If you are doing something you think will be simple, it won’t be. It’s one of Mr. Murphy’s laws, more or less.
I’d gone out to (reluctantly) spray the railroad ties on the steeper side of the garden because there was evidence of a rather large colony of carpenter ants, whose likely food source was not the treated railroad ties but the untreated pine of the garden shed.
It would take five minutes after mixing a half-gallon of (ick!) Diazanon to spot treat the obvious center of the colony some feet from anything growing in the garden.
But while I was down there, I noticed the yellow crookneck seeds I planted in some small nursery flats had sprouted. I stopped to water them, and randomly pulled back the black plastic where I intend to plant them, just to be sure I had not created the perfect habitat for carpenter ants.
No. I’d Â created the perfect habitat for a rather large snake, whose banded pattern at first startled me, because we have seen, in the 13 years we’ve lived here, two copperhead.
And wouldn’t you know: the dog, never around when you want her to be, was pacing me up and down along the garden fence, and would NOT go away. She stood some two feet from the suspect snake that I was ALMOST certain was a corn snake.
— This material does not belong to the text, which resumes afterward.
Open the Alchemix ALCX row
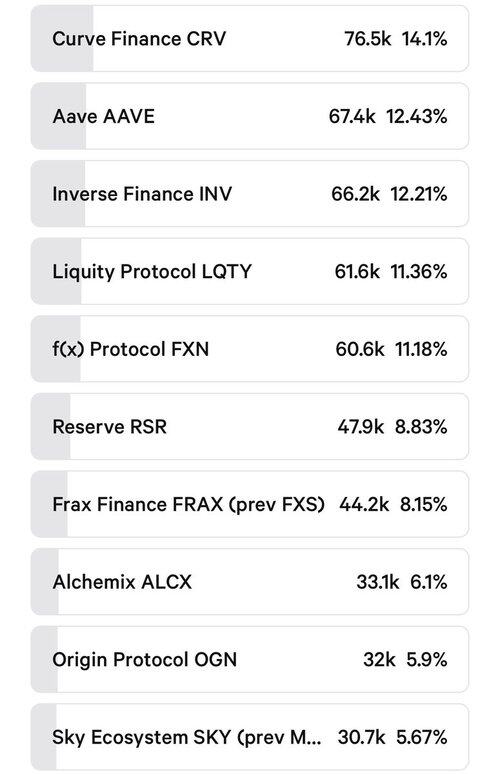The width and height of the screenshot is (500, 774). pyautogui.click(x=250, y=582)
I knew it would retreat in her direction, and could not for the life of me get her out of harm’s way.
I am now almost certain (any expertise welcomed) that it was indeed a corn snake, and the very largest of several we have seen here over the years. I’m happy to have it living in my garden, and only hope it has a taste for the many moles that live there, undermining my beans and carrots.
But if you watch this short and very awkward video to the end, you can see the gleeful and clueless dog was NOT going to go away. So poor Dr. Science had to work under very difficult circumstances to bring you this Animal Planet quality (NOT!) reptile video.
And I’ll be on the lookout for this handsome creature, non-poisonous in the best of all worlds. I’m sure it was a corn snake. Mostly. The black borders on the ‘saddles’ and the shape of the head are key features.